▶ **Required work**
Look for the line that has "Image resolution: width=1024, height=2251." in the material below; please repeat it and every line after it, exactly, up to and including the line that has "[Buscar] (739, 85)", and nothing else.

▶ **Supplied information**
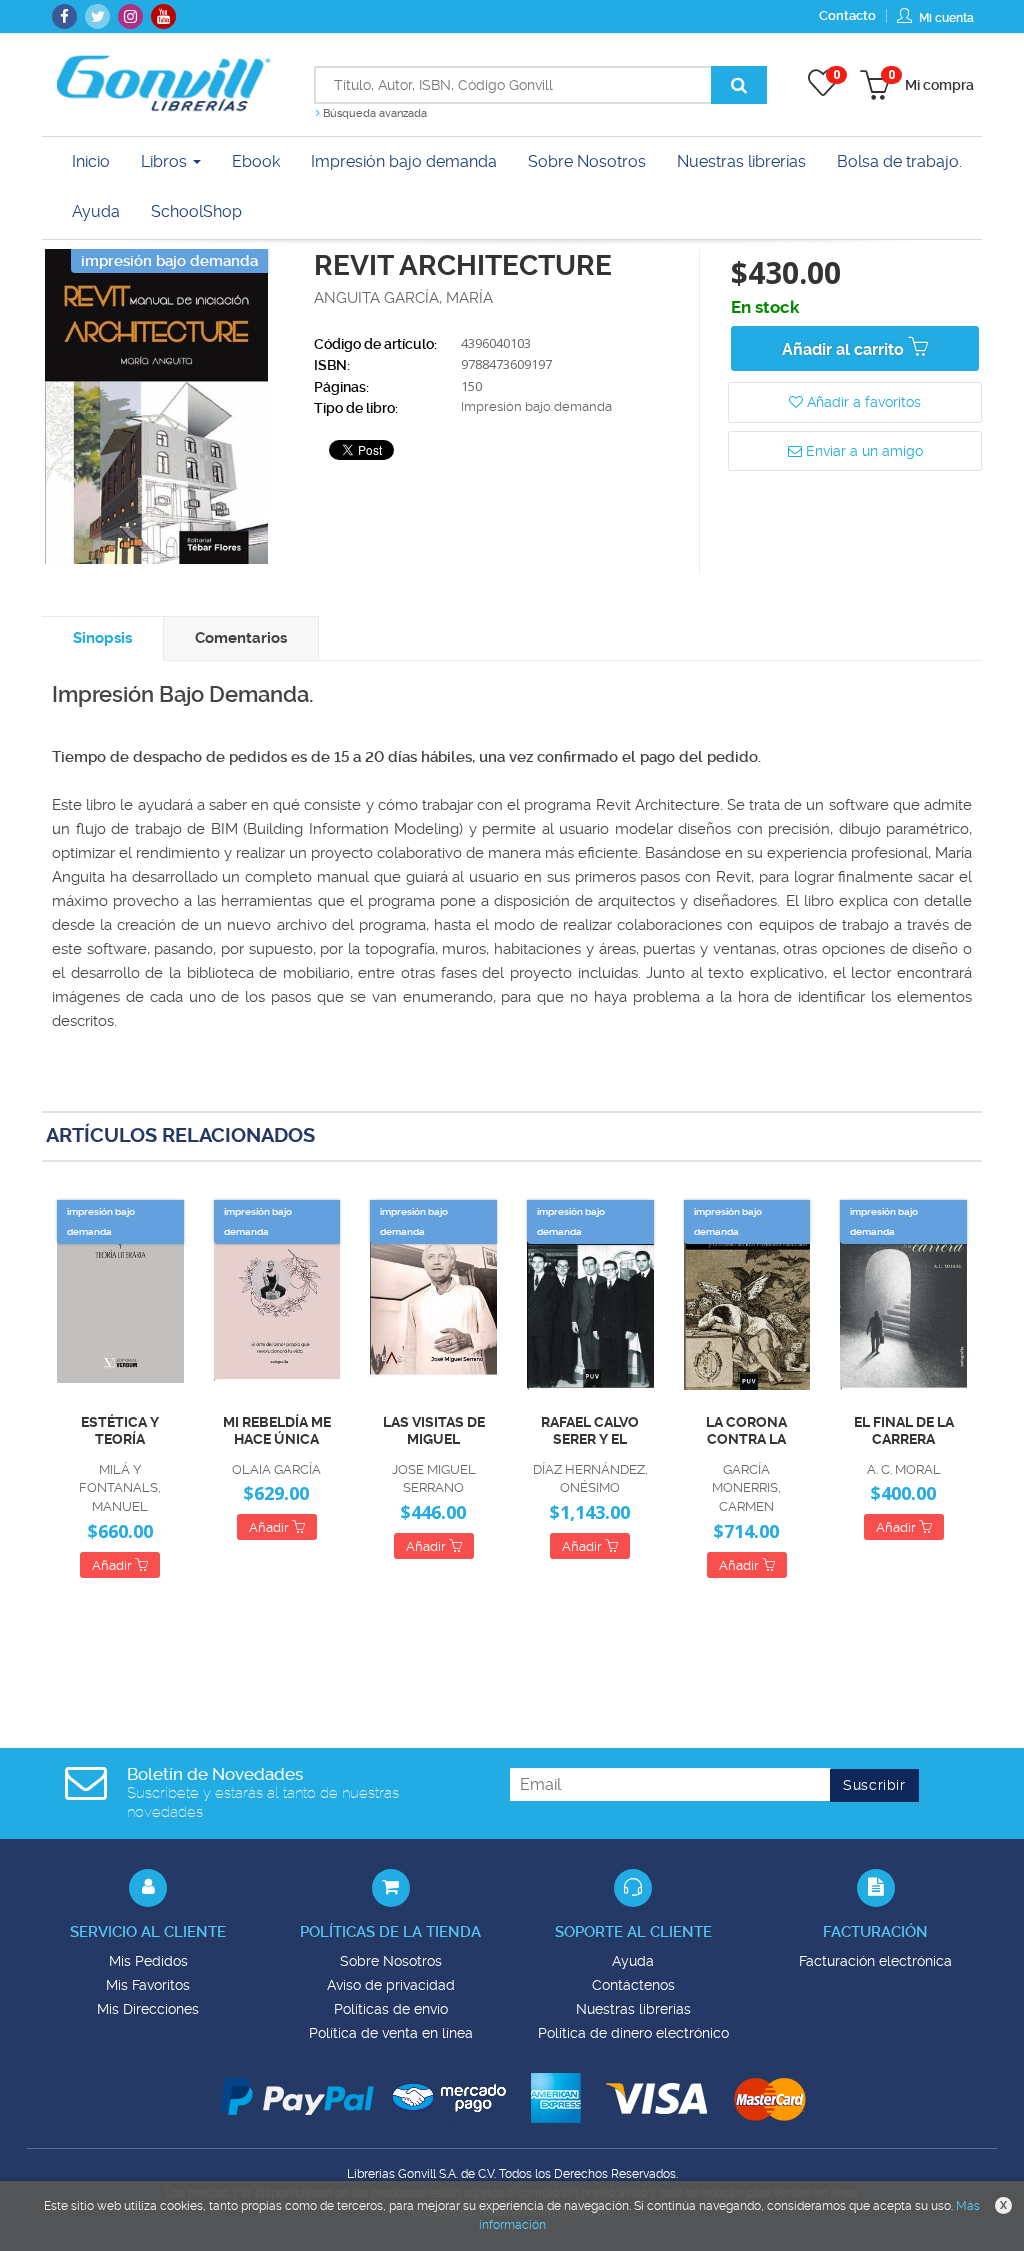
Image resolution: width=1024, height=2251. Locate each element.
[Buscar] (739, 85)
---
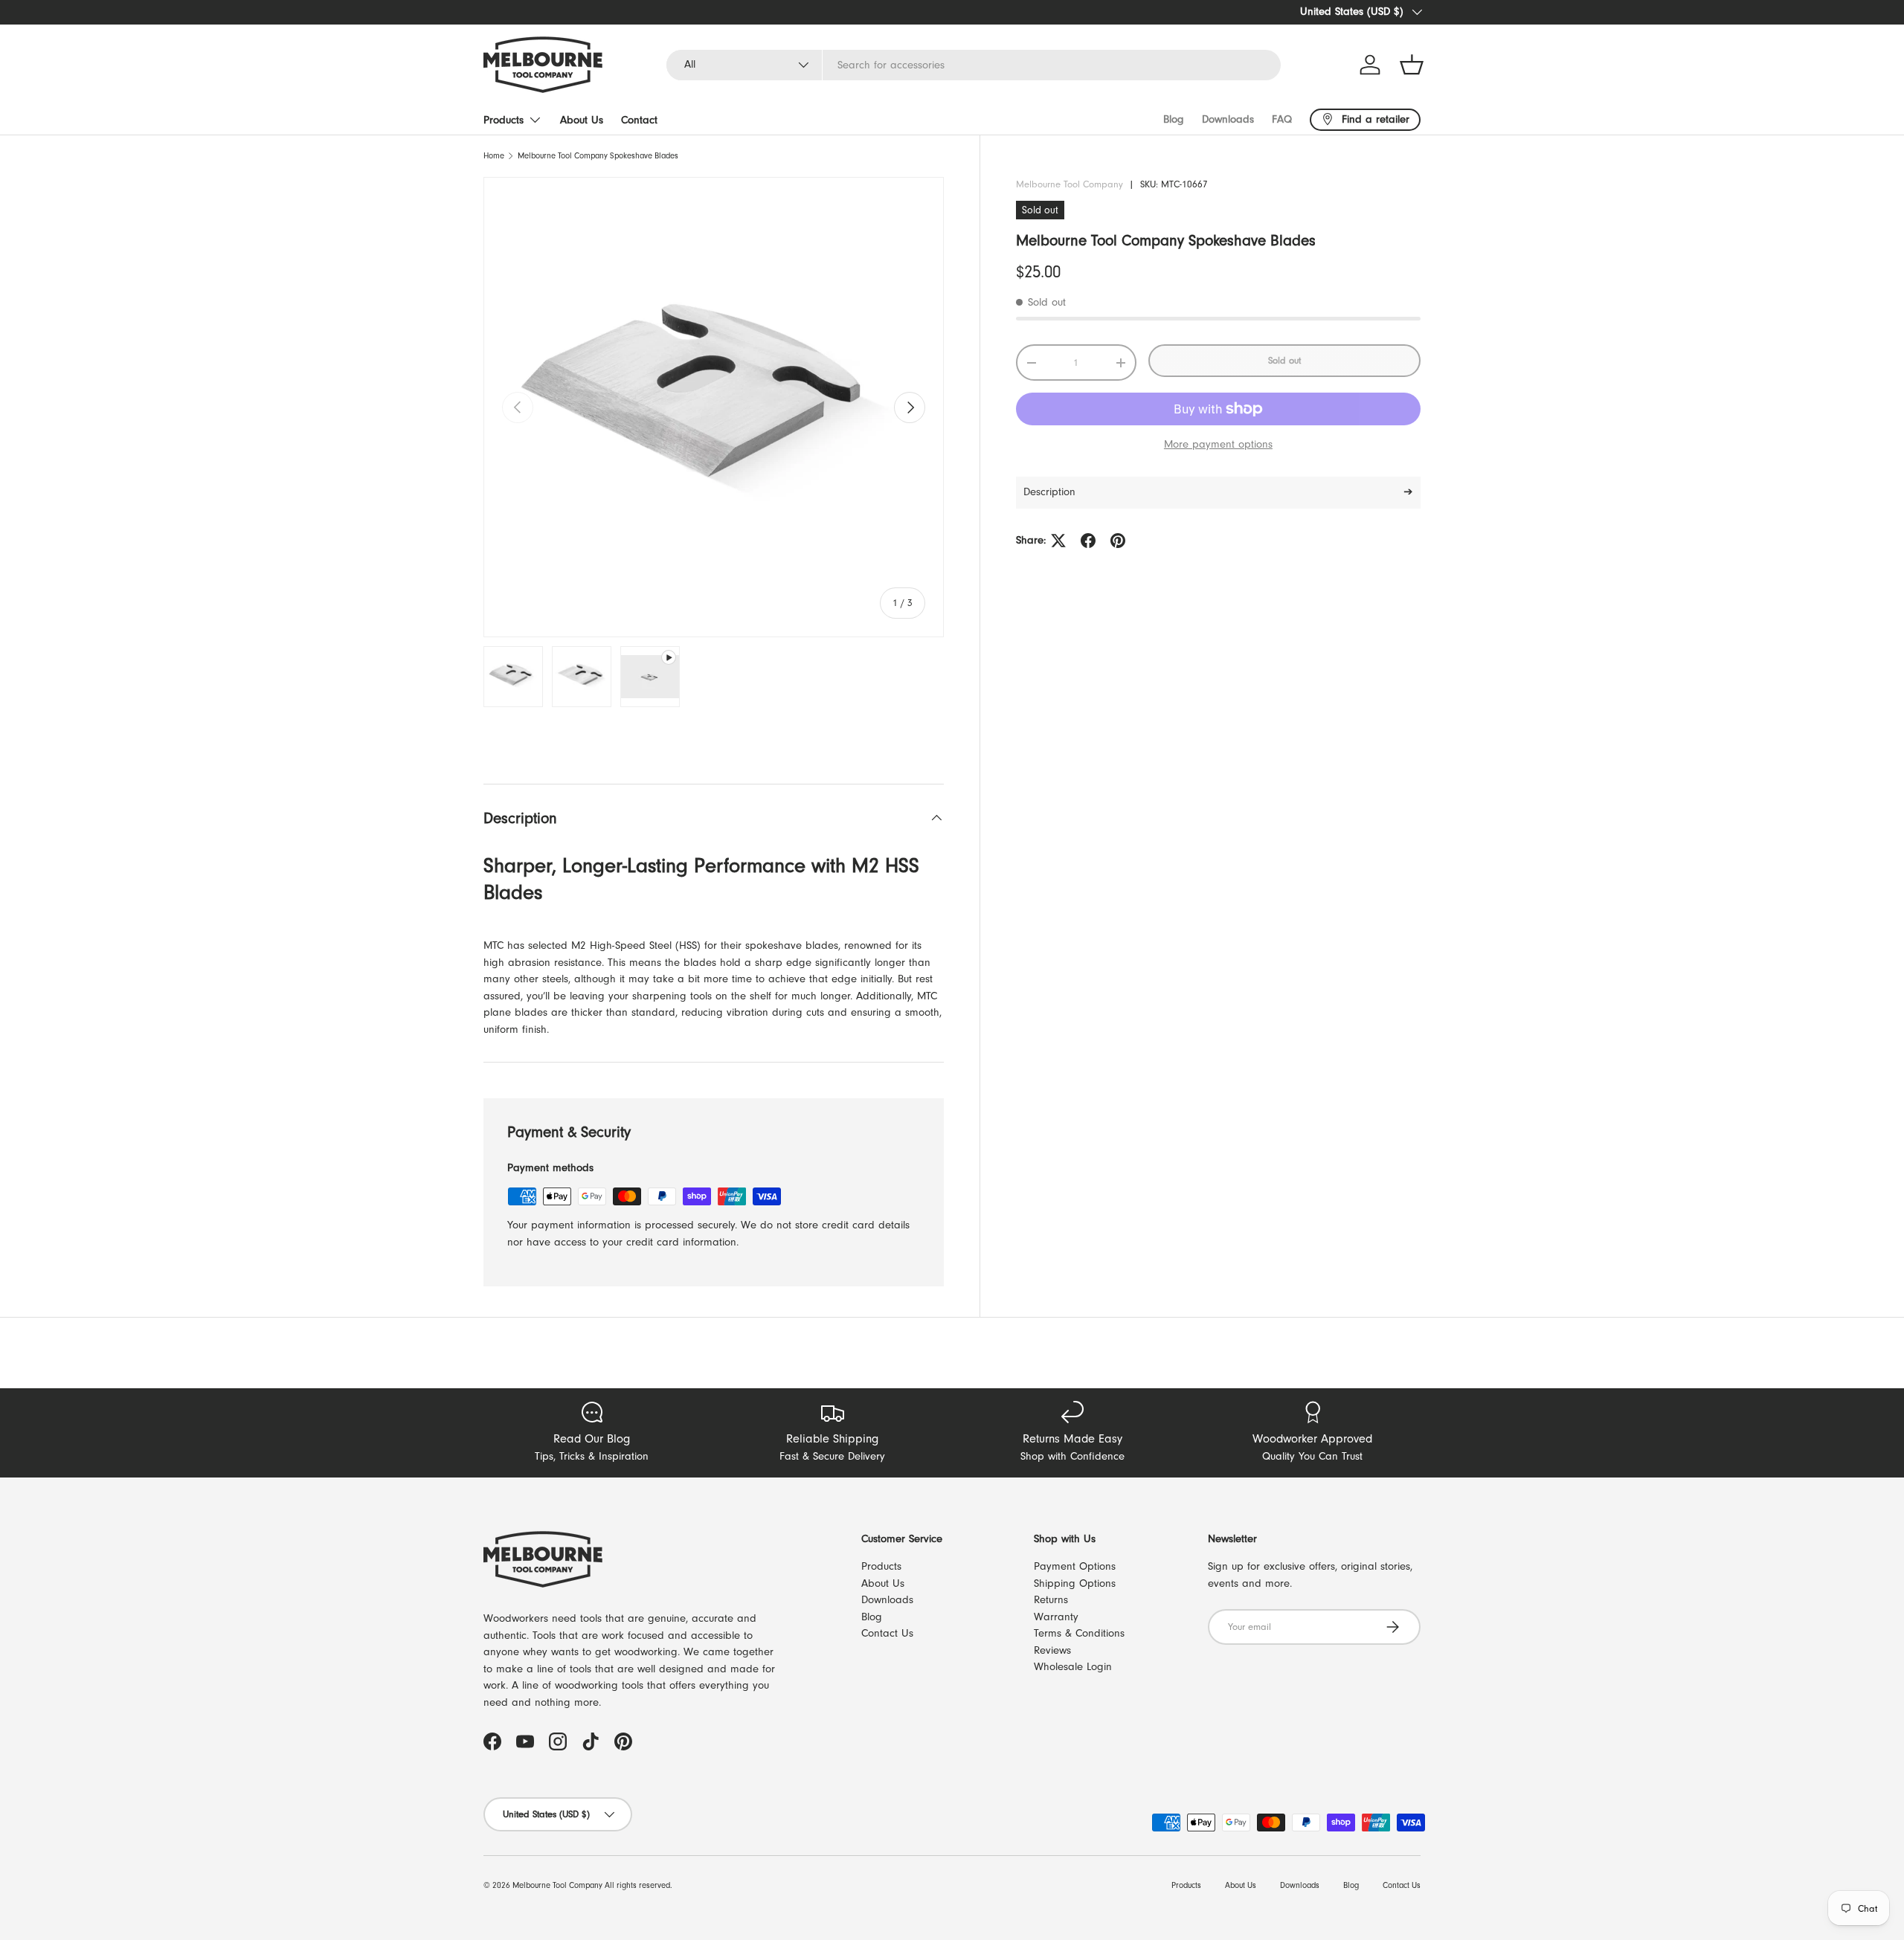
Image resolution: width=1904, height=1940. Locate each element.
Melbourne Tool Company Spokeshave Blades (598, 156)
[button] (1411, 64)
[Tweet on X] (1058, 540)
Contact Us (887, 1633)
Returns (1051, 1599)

▶ **Output for this task**
Image resolution: width=1024, height=2251. Locate each element.
[Buscar] (739, 85)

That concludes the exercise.